Task description: The full listing below should be returned without a single change.

(Stored data begins)

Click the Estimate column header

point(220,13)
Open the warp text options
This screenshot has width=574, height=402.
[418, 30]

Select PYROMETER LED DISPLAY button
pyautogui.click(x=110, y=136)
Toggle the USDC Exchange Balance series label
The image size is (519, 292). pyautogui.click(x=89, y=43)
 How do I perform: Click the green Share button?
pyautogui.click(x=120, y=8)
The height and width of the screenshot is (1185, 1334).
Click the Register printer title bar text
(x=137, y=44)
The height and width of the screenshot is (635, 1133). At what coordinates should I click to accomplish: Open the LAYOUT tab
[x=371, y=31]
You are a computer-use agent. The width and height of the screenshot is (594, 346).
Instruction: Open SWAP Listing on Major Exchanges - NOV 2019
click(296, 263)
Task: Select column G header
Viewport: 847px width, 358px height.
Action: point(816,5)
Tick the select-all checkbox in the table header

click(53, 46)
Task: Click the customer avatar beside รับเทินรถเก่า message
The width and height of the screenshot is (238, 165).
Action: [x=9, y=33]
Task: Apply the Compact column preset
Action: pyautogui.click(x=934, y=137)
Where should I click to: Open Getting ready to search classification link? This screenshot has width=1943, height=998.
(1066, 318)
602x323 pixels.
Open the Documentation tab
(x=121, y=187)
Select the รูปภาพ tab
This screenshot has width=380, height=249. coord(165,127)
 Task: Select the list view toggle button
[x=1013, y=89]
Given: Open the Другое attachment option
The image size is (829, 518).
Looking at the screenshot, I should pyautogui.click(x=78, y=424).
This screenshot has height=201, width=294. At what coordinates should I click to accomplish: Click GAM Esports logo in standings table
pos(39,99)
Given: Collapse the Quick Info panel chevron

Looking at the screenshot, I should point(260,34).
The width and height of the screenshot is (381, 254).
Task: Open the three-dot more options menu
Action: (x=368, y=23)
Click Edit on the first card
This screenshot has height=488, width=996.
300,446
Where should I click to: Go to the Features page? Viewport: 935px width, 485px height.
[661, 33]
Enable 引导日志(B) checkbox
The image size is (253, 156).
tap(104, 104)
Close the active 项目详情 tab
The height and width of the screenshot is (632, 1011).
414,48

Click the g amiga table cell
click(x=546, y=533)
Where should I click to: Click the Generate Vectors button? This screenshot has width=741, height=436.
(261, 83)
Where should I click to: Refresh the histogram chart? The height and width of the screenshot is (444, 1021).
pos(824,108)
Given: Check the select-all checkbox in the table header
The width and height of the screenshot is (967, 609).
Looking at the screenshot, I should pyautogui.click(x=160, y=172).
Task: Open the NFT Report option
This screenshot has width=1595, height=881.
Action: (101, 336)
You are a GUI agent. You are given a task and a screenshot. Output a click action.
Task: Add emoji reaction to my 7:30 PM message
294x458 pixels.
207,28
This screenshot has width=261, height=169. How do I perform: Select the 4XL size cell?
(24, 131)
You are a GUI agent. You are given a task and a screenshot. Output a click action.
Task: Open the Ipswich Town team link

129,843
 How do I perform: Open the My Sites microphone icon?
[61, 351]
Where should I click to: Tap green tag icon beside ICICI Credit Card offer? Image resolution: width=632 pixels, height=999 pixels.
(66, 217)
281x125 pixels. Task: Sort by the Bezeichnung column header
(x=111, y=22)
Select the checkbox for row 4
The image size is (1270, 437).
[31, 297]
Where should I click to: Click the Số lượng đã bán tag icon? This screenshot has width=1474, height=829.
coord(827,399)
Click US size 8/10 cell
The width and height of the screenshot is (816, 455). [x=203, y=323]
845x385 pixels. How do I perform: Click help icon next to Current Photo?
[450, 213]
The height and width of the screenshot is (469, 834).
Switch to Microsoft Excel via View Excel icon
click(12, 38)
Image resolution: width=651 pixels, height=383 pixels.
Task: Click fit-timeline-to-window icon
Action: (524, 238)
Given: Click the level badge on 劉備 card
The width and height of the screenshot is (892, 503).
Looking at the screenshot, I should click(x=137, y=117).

(Stored data ends)

Output of the exercise:
Click the Estimate column header

point(220,13)
Open the warp text options
This screenshot has width=574, height=402.
[418, 30]

Select PYROMETER LED DISPLAY button
pyautogui.click(x=110, y=136)
Toggle the USDC Exchange Balance series label
The image size is (519, 292). pyautogui.click(x=89, y=43)
 How do I perform: Click the green Share button?
pyautogui.click(x=120, y=8)
The height and width of the screenshot is (1185, 1334).
Click the Register printer title bar text
(x=137, y=44)
The height and width of the screenshot is (635, 1133). At what coordinates should I click to accomplish: Open the LAYOUT tab
[x=371, y=31]
You are a computer-use agent. The width and height of the screenshot is (594, 346).
Instruction: Open SWAP Listing on Major Exchanges - NOV 2019
click(296, 263)
Task: Select column G header
Viewport: 847px width, 358px height.
Action: point(816,5)
Tick the select-all checkbox in the table header

click(53, 46)
Task: Click the customer avatar beside รับเทินรถเก่า message
The width and height of the screenshot is (238, 165).
Action: [x=9, y=33]
Task: Apply the Compact column preset
Action: pyautogui.click(x=934, y=137)
Where should I click to: Open Getting ready to search classification link? This screenshot has width=1943, height=998.
(1066, 318)
602x323 pixels.
Open the Documentation tab
(x=121, y=187)
Select the รูปภาพ tab
This screenshot has width=380, height=249. coord(165,127)
 Task: Select the list view toggle button
[x=1013, y=89]
Given: Open the Другое attachment option
The image size is (829, 518).
Looking at the screenshot, I should pyautogui.click(x=78, y=424).
This screenshot has height=201, width=294. At what coordinates should I click to accomplish: Click GAM Esports logo in standings table
pos(39,99)
Given: Collapse the Quick Info panel chevron

Looking at the screenshot, I should point(260,34).
The width and height of the screenshot is (381, 254).
Task: Open the three-dot more options menu
Action: (x=368, y=23)
Click Edit on the first card
This screenshot has height=488, width=996.
300,446
Where should I click to: Go to the Features page? Viewport: 935px width, 485px height.
[661, 33]
Enable 引导日志(B) checkbox
The image size is (253, 156).
tap(104, 104)
Close the active 项目详情 tab
The height and width of the screenshot is (632, 1011).
414,48

Click the g amiga table cell
click(x=546, y=533)
Where should I click to: Click the Generate Vectors button? This screenshot has width=741, height=436.
(261, 83)
Where should I click to: Refresh the histogram chart? The height and width of the screenshot is (444, 1021).
pos(824,108)
Given: Check the select-all checkbox in the table header
The width and height of the screenshot is (967, 609).
Looking at the screenshot, I should pyautogui.click(x=160, y=172).
Task: Open the NFT Report option
This screenshot has width=1595, height=881.
Action: (101, 336)
You are a GUI agent. You are given a task and a screenshot. Output a click action.
Task: Add emoji reaction to my 7:30 PM message
294x458 pixels.
207,28
This screenshot has width=261, height=169. How do I perform: Select the 4XL size cell?
(24, 131)
You are a GUI agent. You are given a task and a screenshot. Output a click action.
Task: Open the Ipswich Town team link

129,843
 How do I perform: Open the My Sites microphone icon?
[61, 351]
Where should I click to: Tap green tag icon beside ICICI Credit Card offer? Image resolution: width=632 pixels, height=999 pixels.
(66, 217)
281x125 pixels. Task: Sort by the Bezeichnung column header
(x=111, y=22)
Select the checkbox for row 4
The image size is (1270, 437).
[31, 297]
Where should I click to: Click the Số lượng đã bán tag icon? This screenshot has width=1474, height=829.
coord(827,399)
Click US size 8/10 cell
The width and height of the screenshot is (816, 455). [x=203, y=323]
845x385 pixels. How do I perform: Click help icon next to Current Photo?
[450, 213]
The height and width of the screenshot is (469, 834).
Switch to Microsoft Excel via View Excel icon
click(12, 38)
Image resolution: width=651 pixels, height=383 pixels.
Task: Click fit-timeline-to-window icon
Action: (524, 238)
Given: Click the level badge on 劉備 card
The width and height of the screenshot is (892, 503).
Looking at the screenshot, I should click(x=137, y=117).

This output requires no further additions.